Hence you can imagine the state of my reputation as a very outspoken child. Sometimes I think my parents shipped me off to boarding school in a faraway land as part of their damage control plan. Jokes aside, this has been a topic that’s been on my mind for some time now, contributed by all the quotes I see on Instagram in relation to respect.
I started thinking about respect in a workplace. My personal mantra has always been that my colleagues, managers, etc. must always earn my respect. This is one of the reasons why I joined a value based organisation like Salt.

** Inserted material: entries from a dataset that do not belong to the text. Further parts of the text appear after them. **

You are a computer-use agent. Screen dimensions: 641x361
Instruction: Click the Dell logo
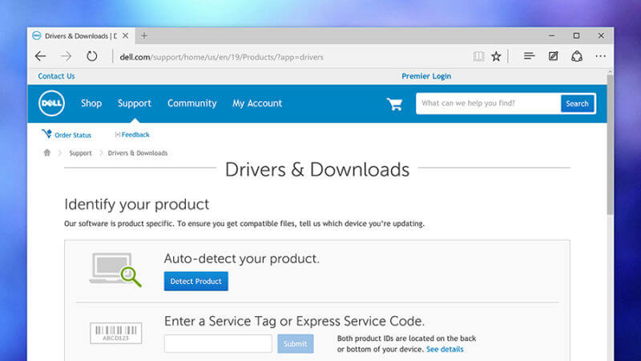pyautogui.click(x=52, y=103)
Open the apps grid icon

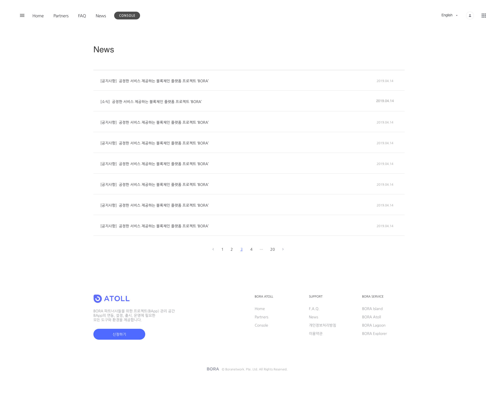(x=483, y=16)
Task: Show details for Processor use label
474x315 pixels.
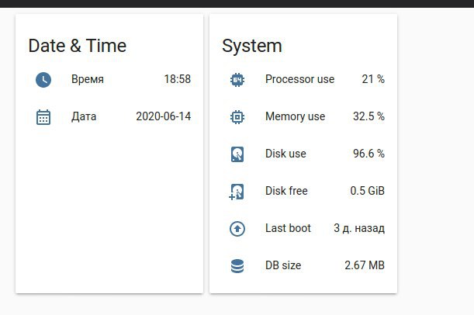Action: point(300,79)
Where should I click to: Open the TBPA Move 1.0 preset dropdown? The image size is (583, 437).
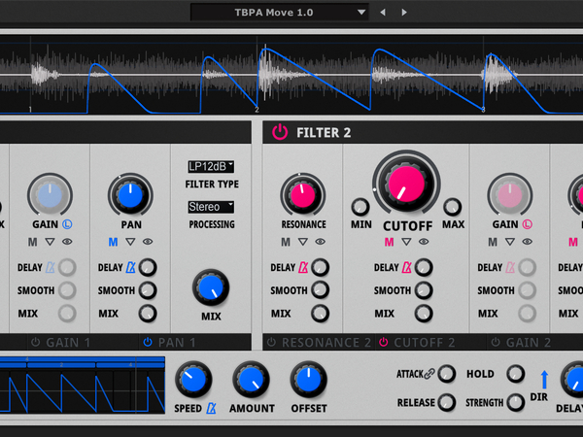pos(280,13)
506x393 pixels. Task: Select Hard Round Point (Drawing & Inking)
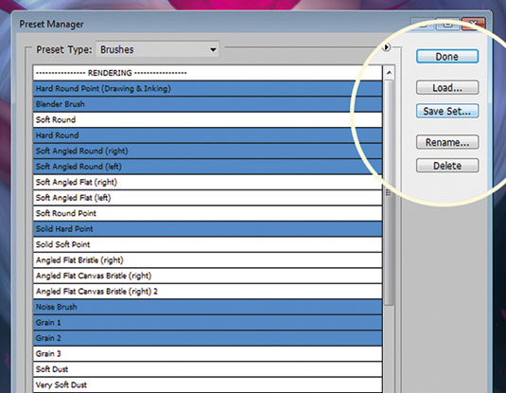point(207,89)
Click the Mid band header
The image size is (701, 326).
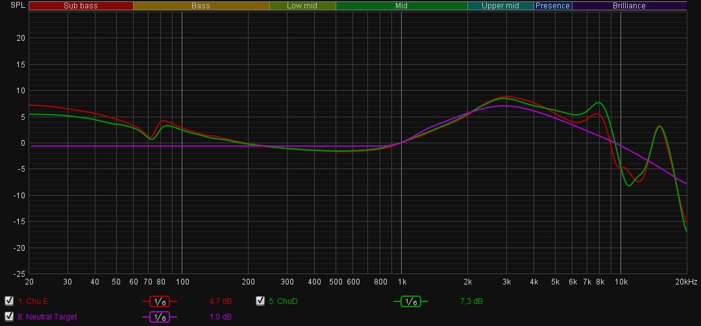[401, 6]
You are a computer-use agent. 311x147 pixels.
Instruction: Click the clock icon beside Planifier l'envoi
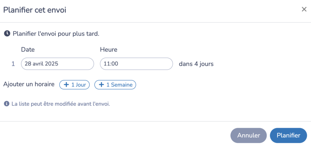pos(7,33)
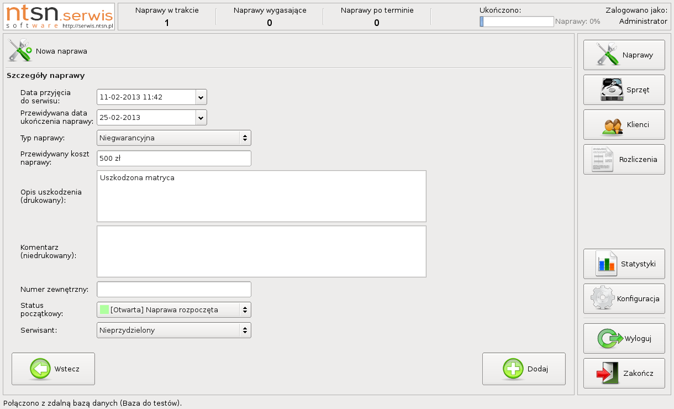Open the Status początkowy dropdown
The height and width of the screenshot is (409, 674).
[244, 310]
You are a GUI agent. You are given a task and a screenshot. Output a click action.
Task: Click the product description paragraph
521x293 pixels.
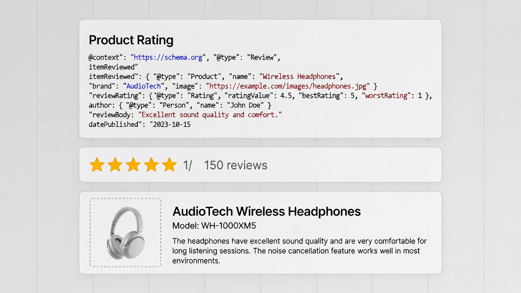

With integrity as a core value - it matters to me that my peers and managers demonstrate honesty and integrity to earn my respect and vice versa whereby I should demonstrate those values to earn their respect.
For someone who’s current circle of close friends comprises of ex-colleagues, I realised we could get to that level by first having mutual respect in the workplace.
As a recruiter, I have also noticed a shift in candidate’s and client behaviours, candidates these days want to feel the mutual respect with their hiring managers. Rightly so, after all the road of respect must always go both ways.
When you go to work tomorrow, ask yourself – are you demanding to be respected because of your title or position, or are you earning the respect of your colleagues? It’s never too late to change things if you are self-aware.